Saudi executes 47 including top Shia cleric

Saudi executes 47 including top Shia cleric
Forty-seven people have been executed in Saudi Arabia on 'terrorism' charges, including prominent Shia cleric Nimr al-Nimr.
3 min read
02 January, 2016
Nimr al-Nimr was convicted of sedition by the Saudi authorities [AFP]

Saudi Arabia executed 47 people on Saturday, including a prominent Shia cleric behind anti-government protests and Sunnis convicted of involvement in deadly Al-Qaeda attacks, the government said.

The 56-year-old cleric, Nimr al-Nimr, was a driving force of the protests that broke out in 2011 in the Sunni-ruled kingdom's east, where the Shia minority complains of marginalisation.

The execution of al-Nimr could arouse anger among the minority's youths, his brother warned, while calling for calm.

"This action will spark the anger of (Shia) youths" in Saudi Arabia, said Mohammed al-Nimr, calling instead for a "peaceful protest movement".

"We reject violence and clashing with authorities, just like the martyr sheikh rejected it."

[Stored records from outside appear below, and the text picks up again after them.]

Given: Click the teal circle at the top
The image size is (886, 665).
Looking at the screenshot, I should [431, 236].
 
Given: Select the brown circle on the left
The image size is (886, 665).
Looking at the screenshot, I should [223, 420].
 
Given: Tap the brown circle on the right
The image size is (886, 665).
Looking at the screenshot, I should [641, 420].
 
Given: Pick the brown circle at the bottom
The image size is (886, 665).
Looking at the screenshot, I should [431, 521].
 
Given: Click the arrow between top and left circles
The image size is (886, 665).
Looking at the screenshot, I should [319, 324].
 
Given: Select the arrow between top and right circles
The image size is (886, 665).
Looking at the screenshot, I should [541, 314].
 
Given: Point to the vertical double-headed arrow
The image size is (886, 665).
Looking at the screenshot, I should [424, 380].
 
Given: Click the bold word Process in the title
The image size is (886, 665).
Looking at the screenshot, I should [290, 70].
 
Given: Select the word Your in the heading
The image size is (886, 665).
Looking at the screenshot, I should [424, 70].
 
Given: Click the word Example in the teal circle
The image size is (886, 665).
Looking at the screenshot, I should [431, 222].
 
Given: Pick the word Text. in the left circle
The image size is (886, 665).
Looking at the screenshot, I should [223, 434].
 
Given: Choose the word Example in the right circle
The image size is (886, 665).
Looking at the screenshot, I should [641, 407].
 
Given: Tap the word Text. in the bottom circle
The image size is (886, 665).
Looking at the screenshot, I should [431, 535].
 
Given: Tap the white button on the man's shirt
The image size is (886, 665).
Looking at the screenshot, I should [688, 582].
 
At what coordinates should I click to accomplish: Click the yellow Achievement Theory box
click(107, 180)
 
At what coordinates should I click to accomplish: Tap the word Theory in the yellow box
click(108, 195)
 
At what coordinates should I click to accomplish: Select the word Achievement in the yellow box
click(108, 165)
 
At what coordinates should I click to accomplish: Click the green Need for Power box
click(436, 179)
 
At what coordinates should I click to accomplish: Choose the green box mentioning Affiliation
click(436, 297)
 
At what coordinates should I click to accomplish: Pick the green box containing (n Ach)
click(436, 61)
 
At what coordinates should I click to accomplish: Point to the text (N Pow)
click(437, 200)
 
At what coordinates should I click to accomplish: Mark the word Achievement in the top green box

The list does not include Nimr's nephew, Ali al-Nimr, whose arrest at the age of 17 and alleged torture during detention sparked condemnation from human rights groups and the United States.

Announcing the executions, the Saudi interior ministry said the 47 had been convicted of adopting the radical "takfiri" ideology, joining "terrorist organisations" and implementing various "criminal plots".

The list, published in a statement carried by SPA, the official Saudi news agency, includes Sunnis convicted of involvement in Al-Qaeda attacks that killed Saudis and foreigners in the kingdom in 2003 and 2004.

All of the executed were Saudis, except for an Egyptian and citizen of Chad.

The list includes Fares al-Shuwail which Saudi media outlets have described as the top religious leader of Al-Qaeda in Saudi Arabia. He was arrested in August 2004.

They were executed Saturday in 12 Saudi cities, the ministry said, without elaborating.

Saudi executions are usually carried out by beheading with a sword.

Executions have soared in the country since King Salman acceded the throne in January 2015.

Executions have soared in the country since King Salman acceded the throne in January 2015, after the death of king Abdullah.

Last year, Saudi Arabia executed 153 people convicted of various crimes, including drug-trafficking, after 87 were put to death in 2014.

Authorities in the kingdom set up specialised courts in 2011 to try dozens of Saudis and foreigners accused of belonging to Al-Qaeda or of participating in the wave of attacks that swept the country from 2003.

Those shootings and bombings killed more than 150 Saudis and foreigners.

The kingdom's current Crown Prince Mohammed bin Nayef oversaw a crackdown on the militants at the time.

In 2009, Al-Qaeda announced a merger of its Saudi and Yemeni branches forming Al-Qaeda in the Arabian Peninsula (AQAP) - classified by the United States as the network's deadliest branch.

'Instigator of sedition'

But Nimr was arrested for completely different reasons in 2012.

The interior ministry had described him at the time as an "instigator of sedition" as it announced his arrest in the Shia village of Awamiya in the east after being wounded in the leg while putting up resistance.

A video published on YouTube in 2012 showed Nimr, a slightly built man with a white beard, making a speech celebrating the 2012 death of then-interior minister Prince Nayef bin Abdulaziz, the crown prince's father.

"Let the worms eat him," Nimr said at the time.

"Those who killed our sons and jailed them, how would we not be happy for their deaths... May God take their lives one after the other, the families of Al-Saud and Al-Khalifa," he said in reference to the Sunni ruling families of Saudi Arabia and Bahrain.

Saudi Arabia's Shia-populated east has been the scene of periodic clashes involving security forces after demonstrations broke out almost five years ago alongside a Shia-led protest movement in neighbouring Bahrain.

Most of Saudi Arabia's Shias live in the oil-rich east, where many say they are marginalised.